• [Supplied material]
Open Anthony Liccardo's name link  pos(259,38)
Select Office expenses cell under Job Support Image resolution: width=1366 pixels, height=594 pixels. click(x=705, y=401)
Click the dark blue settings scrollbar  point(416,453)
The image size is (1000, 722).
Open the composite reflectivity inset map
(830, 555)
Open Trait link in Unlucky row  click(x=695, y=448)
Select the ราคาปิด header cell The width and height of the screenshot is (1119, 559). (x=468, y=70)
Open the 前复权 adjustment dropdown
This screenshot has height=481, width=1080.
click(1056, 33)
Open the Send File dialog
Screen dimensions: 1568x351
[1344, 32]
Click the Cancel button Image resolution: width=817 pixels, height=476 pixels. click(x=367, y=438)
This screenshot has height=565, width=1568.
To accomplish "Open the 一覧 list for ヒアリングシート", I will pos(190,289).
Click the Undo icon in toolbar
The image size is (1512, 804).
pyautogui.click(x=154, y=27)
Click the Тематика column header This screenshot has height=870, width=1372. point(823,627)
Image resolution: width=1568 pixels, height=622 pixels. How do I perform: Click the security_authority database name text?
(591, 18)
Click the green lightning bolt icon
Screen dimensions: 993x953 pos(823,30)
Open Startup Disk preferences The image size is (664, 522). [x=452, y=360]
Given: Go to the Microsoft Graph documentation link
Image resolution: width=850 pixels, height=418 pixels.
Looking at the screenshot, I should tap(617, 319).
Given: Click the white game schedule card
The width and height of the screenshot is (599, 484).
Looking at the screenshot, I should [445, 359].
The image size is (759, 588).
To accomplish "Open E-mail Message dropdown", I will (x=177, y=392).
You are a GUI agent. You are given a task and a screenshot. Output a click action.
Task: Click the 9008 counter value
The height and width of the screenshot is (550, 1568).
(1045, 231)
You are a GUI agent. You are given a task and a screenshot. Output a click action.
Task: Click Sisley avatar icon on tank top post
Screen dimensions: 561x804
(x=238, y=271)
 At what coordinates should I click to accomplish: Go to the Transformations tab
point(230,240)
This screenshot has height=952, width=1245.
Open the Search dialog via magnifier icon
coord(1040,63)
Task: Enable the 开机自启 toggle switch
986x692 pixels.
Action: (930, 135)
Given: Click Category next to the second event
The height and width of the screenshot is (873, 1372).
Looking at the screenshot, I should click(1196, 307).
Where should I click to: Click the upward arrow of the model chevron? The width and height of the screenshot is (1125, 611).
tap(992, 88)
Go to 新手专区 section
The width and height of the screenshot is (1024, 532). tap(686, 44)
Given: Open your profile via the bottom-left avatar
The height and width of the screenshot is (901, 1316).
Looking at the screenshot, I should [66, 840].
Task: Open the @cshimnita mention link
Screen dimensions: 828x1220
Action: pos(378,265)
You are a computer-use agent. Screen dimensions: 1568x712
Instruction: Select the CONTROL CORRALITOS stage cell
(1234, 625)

• [Work item] What you write must be identical to the material above.

• [Answer]
Open Anthony Liccardo's name link  pos(259,38)
Select Office expenses cell under Job Support Image resolution: width=1366 pixels, height=594 pixels. click(x=705, y=401)
Click the dark blue settings scrollbar  point(416,453)
The image size is (1000, 722).
Open the composite reflectivity inset map
(830, 555)
Open Trait link in Unlucky row  click(x=695, y=448)
Select the ราคาปิด header cell The width and height of the screenshot is (1119, 559). (x=468, y=70)
Open the 前复权 adjustment dropdown
This screenshot has height=481, width=1080.
click(1056, 33)
Open the Send File dialog
Screen dimensions: 1568x351
[1344, 32]
Click the Cancel button Image resolution: width=817 pixels, height=476 pixels. click(x=367, y=438)
This screenshot has height=565, width=1568.
To accomplish "Open the 一覧 list for ヒアリングシート", I will pos(190,289).
Click the Undo icon in toolbar
The image size is (1512, 804).
pyautogui.click(x=154, y=27)
Click the Тематика column header This screenshot has height=870, width=1372. point(823,627)
Image resolution: width=1568 pixels, height=622 pixels. How do I perform: Click the security_authority database name text?
(591, 18)
Click the green lightning bolt icon
Screen dimensions: 993x953 pos(823,30)
Open Startup Disk preferences The image size is (664, 522). [x=452, y=360]
Given: Go to the Microsoft Graph documentation link
Image resolution: width=850 pixels, height=418 pixels.
Looking at the screenshot, I should tap(617, 319).
Given: Click the white game schedule card
The width and height of the screenshot is (599, 484).
Looking at the screenshot, I should [445, 359].
The image size is (759, 588).
To accomplish "Open E-mail Message dropdown", I will (x=177, y=392).
You are a GUI agent. You are given a task and a screenshot. Output a click action.
Task: Click the 9008 counter value
The height and width of the screenshot is (550, 1568).
(1045, 231)
You are a GUI agent. You are given a task and a screenshot. Output a click action.
Task: Click Sisley avatar icon on tank top post
Screen dimensions: 561x804
(x=238, y=271)
 At what coordinates should I click to accomplish: Go to the Transformations tab
point(230,240)
This screenshot has height=952, width=1245.
Open the Search dialog via magnifier icon
coord(1040,63)
Task: Enable the 开机自启 toggle switch
986x692 pixels.
Action: (930, 135)
Given: Click Category next to the second event
The height and width of the screenshot is (873, 1372).
Looking at the screenshot, I should click(1196, 307).
Where should I click to: Click the upward arrow of the model chevron? The width and height of the screenshot is (1125, 611).
tap(992, 88)
Go to 新手专区 section
The width and height of the screenshot is (1024, 532). tap(686, 44)
Given: Open your profile via the bottom-left avatar
The height and width of the screenshot is (901, 1316).
Looking at the screenshot, I should [66, 840].
Task: Open the @cshimnita mention link
Screen dimensions: 828x1220
Action: pos(378,265)
You are a computer-use agent. Screen dimensions: 1568x712
Instruction: Select the CONTROL CORRALITOS stage cell
(1234, 625)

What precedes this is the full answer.